Créquy (Pas-de-Calais)

 

 

Philippe Delattre, curé de Créquy de 1835 à 1873.

Le successeur immédiat à M. Pruvost, M. Lonquety, desservant de Rimboval a été curé de Créquy jusqu'au 5 juin 1835, époque de la nomination à Créquy de l'abbé Delattre de Maninghem-au-mont, canton d'Hucqueliers, sortant du séminaire d'Arras où il venait d'être ordonné. M. Delattre qui s'accommodait de tout et n'était jamais impatient, a dû habiter une vieille maison à deux kilomètres de l'église, puis le château où il demeurait, jusqu'à la construction d'un nouveau presbytère. A son arrivée, le mobilier de l'église était fort pauvre (M. Pruvost avait emporté tout ce qui lui appartenait en propre). Sous la première année de M. Delattre on a fait faire un autel en l'honneur de St Antoine, fait restaurer deux fois le grand autel, acheté du mobilier : calice, ciboire, ostensoir, encensoir, chandeliers argentés, linges, chape en velours, armoire pour la sacristie, bancs, et successivement pourvu l'église de deux bannières et d'une statue de la Sainte Vierge, de deux lampes argentées. En 1844, la commune fît construire un presbytère tel qu'il est à peu près aujourd'hui, et à la même place que l'ancien.

En 1845, construction d'une tribune pour y placer les enfants qui n'avaient pas de places réservées dans l'église, et pour le chant.

En 1855, le mur du fond du choeur s'écroule bruyamment. On le fait reconstruire immédiatement. Précédemment, on avait reconstruit la partie de mur à gauche du grand portail, remis à neuf toute la charpente du toit qu'on couvrit ensuite en ardoises. Quelques années plus tard, M. Delattre fit reconstruire la chapelle du St Esprit actuelle. Il y avait un pélerinage fort couru autrefois.

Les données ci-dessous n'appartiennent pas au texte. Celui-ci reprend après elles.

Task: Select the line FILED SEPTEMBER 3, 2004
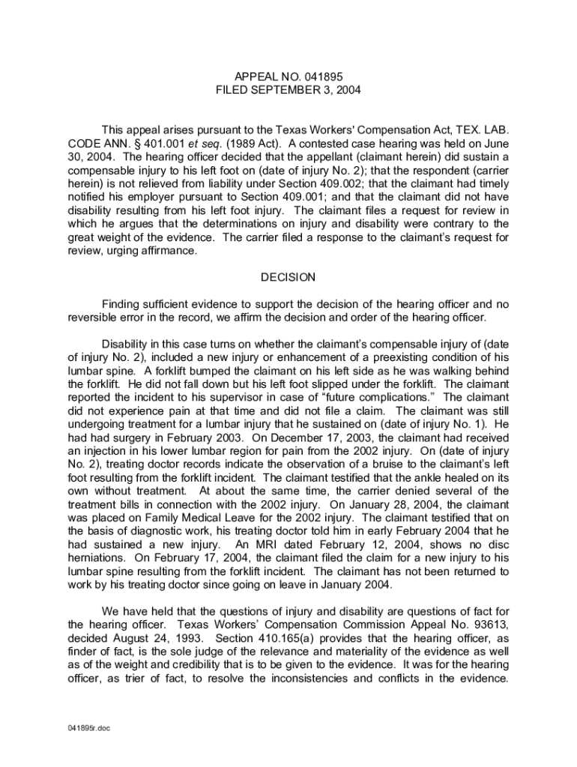pyautogui.click(x=288, y=90)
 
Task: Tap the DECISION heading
pyautogui.click(x=288, y=278)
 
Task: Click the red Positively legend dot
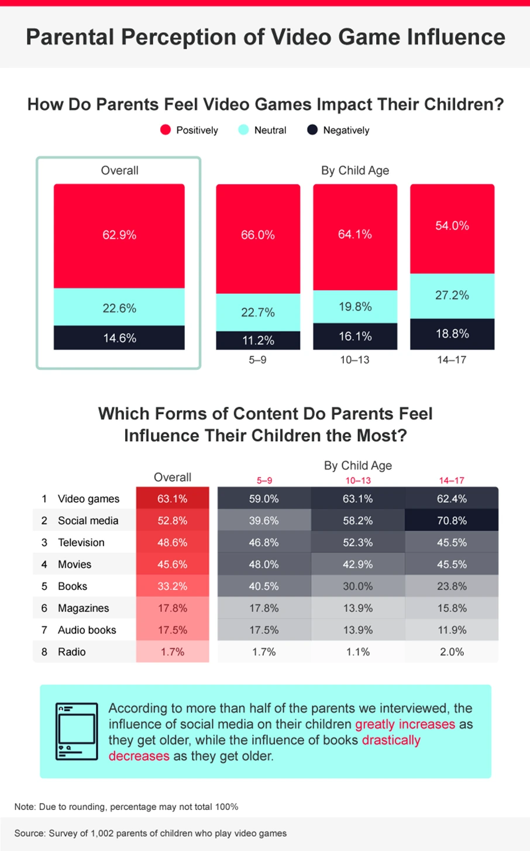coord(166,130)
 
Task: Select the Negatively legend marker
coord(312,130)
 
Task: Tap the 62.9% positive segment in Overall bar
coord(119,235)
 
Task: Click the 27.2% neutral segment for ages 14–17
coord(452,296)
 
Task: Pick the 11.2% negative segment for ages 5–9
coord(258,340)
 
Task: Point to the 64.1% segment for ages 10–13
coord(355,235)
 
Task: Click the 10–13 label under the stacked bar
coord(355,360)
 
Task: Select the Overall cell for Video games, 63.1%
coord(173,499)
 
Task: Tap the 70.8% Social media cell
coord(452,520)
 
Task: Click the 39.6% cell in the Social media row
coord(264,520)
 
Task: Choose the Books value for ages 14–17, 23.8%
coord(452,586)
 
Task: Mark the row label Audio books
coord(87,630)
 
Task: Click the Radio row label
coord(71,651)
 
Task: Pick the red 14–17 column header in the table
coord(452,481)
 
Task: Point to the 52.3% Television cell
coord(357,543)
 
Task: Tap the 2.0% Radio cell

Le vendredi 7 août 1873, M. Delattre voulut accompagner M. Merlen, le maire, à Lisbourg, pour y chercher un grand autel qu'il avait fait faire et voulait inaugurer le dimanche suivant. Il paraissait bien pourtant, mais fut indisposé en route. A midi, le samedi tout était prêt pour la grande fête du lendemain. M. le curé était radieux. Oh! Revers de médaille : dans la nuit de samedi à dimanche, M. Delattre est mort subitement. La mort causa une grande surprise et une douleur bien amère pour toute la paroissse. Le mardi suivant, on fit ses funérailles avec grande pompe au milieu d'une foule d'assistants. On pensa spontanément dans le village à lui élever un monument commémoratif par souscriptions. Voici l'inscription que M. l'abbé Dollé composa et fit graver sur la tombe de M. Delattre que l'on peut voir encore aujourd'hui, adossée à l'église.

"Sous cette tombe, repose en attendant la résurrection générale, le corps de M. Philippe Delattre. Il naquit à Maninghem le 20 juillet 1807, fut ordonné prêtre le 23 mai 1834. Desservit Créquy 39 ans 2 mois et remit sa belle âme à Dieu le 9 août 1873. Il était compatissant, doux et humble. On l'appelait en son vivant le bon curé de Créquy".

M. Delattre visitait très souvent les familles et s'entretenait paternellement avec elles. Ses visites étaient accueillies avec bonheur ; il était un excellent prédicateur, très éloquent, un peu long. Sous M. Delattre, les hommes qui ne faisaient pas leurs Pâques étaient en très petit nombre. Ils se préparaient tous à la pâque en se confessant et en communiant dans le carême. Il y avait alors tous les jours foule au confessionnal.